[Assigned task] Could you print exactly the lines from the one that contains "Click the pencil edit icon of step one" to the end of the data, both ends included, and nothing else? Skip the pictures.

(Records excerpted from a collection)
==========
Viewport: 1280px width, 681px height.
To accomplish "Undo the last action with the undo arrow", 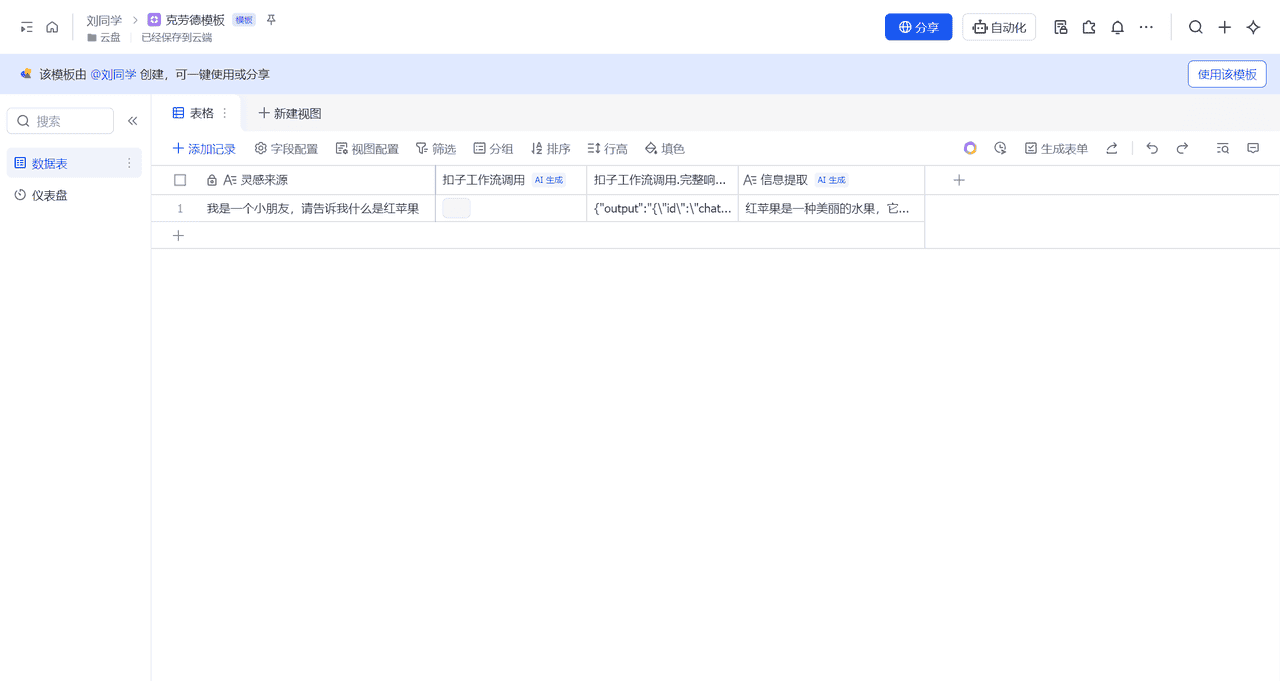I will [1152, 147].
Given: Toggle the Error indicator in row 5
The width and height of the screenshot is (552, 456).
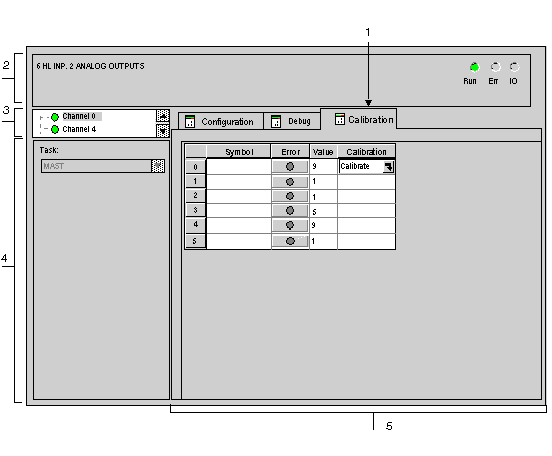Looking at the screenshot, I should click(x=290, y=241).
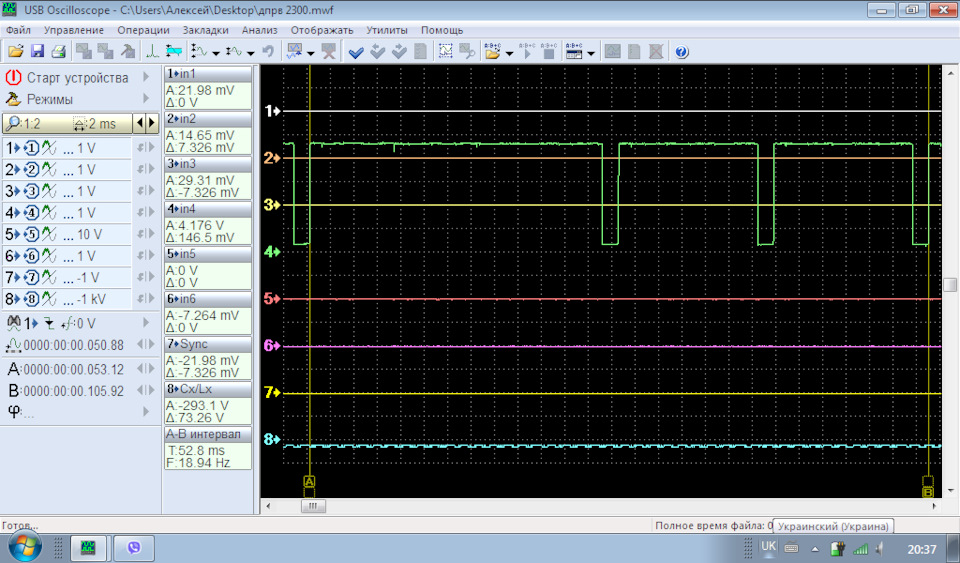Open the A:B+C script folder dropdown arrow
Viewport: 960px width, 563px height.
(x=509, y=53)
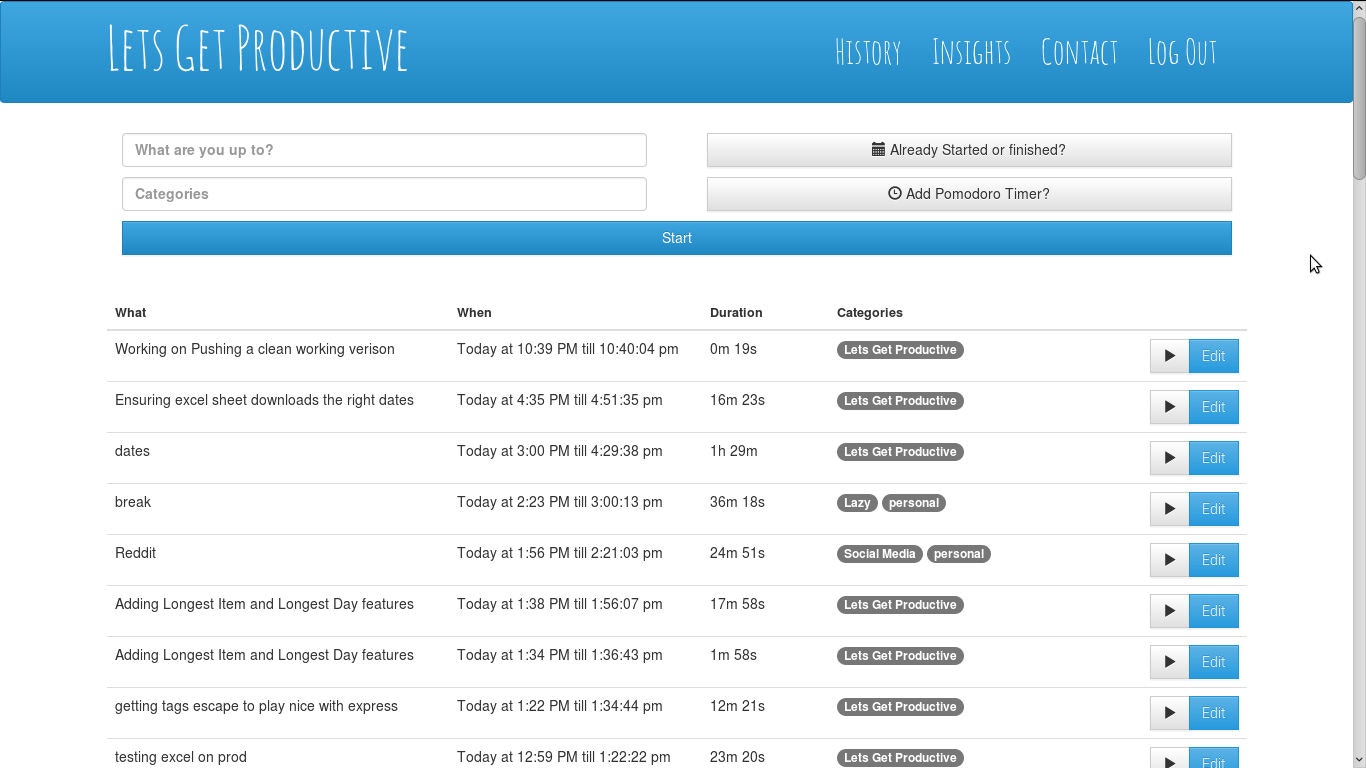Viewport: 1366px width, 768px height.
Task: Go to the Contact page
Action: click(x=1079, y=52)
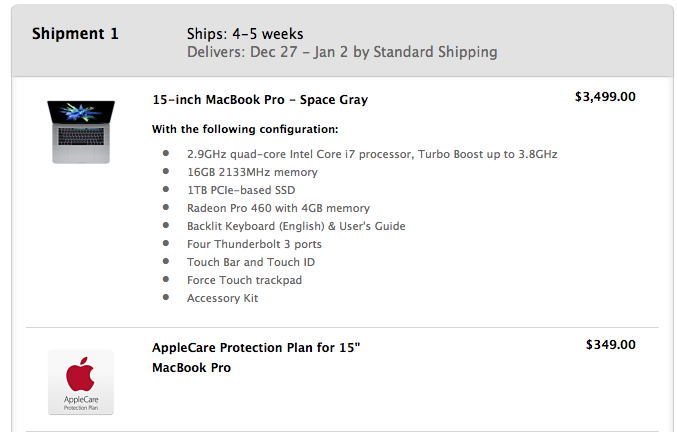677x432 pixels.
Task: Select the Four Thunderbolt 3 ports item
Action: coord(254,244)
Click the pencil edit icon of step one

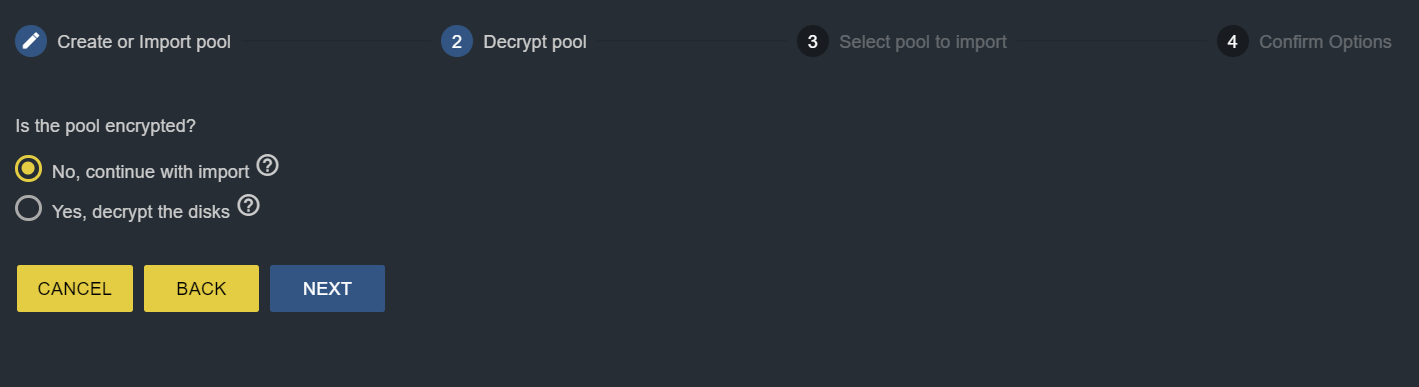[x=31, y=41]
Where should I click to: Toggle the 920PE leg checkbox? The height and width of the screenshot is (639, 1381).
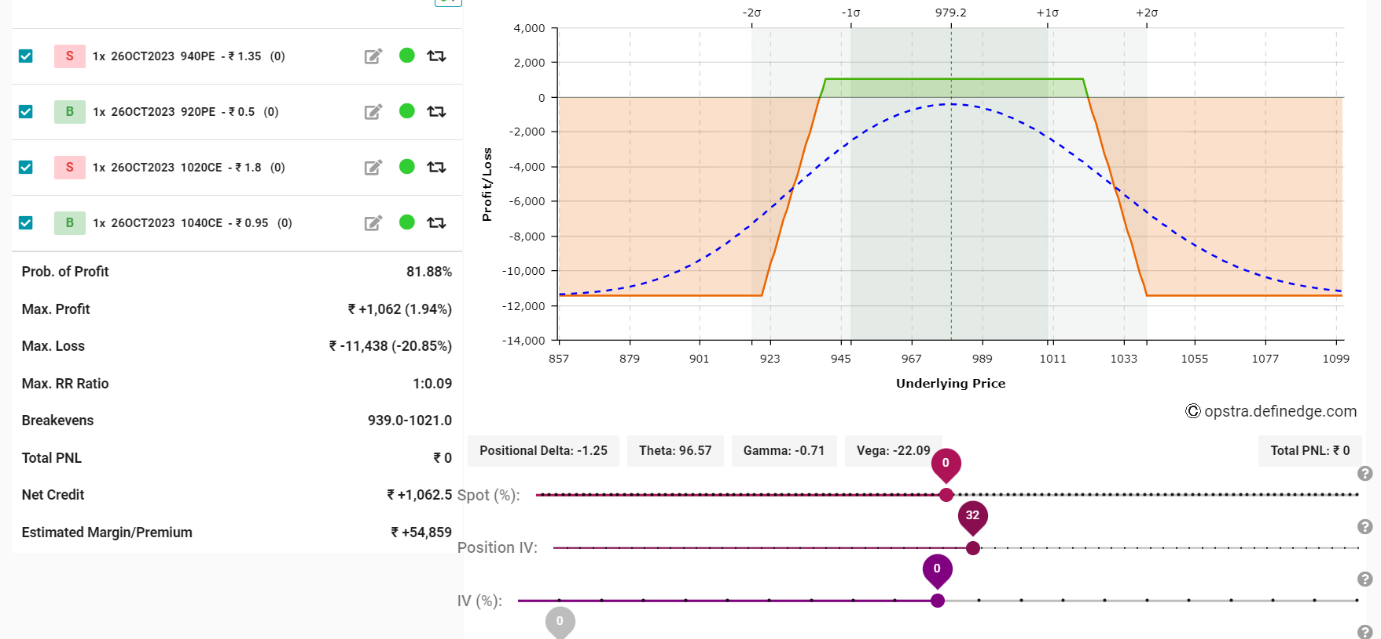tap(26, 112)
==========
[Reply]
Click the pencil edit icon of step one

[x=31, y=41]
Where should I click to: Toggle the 920PE leg checkbox? The height and width of the screenshot is (639, 1381).
tap(26, 112)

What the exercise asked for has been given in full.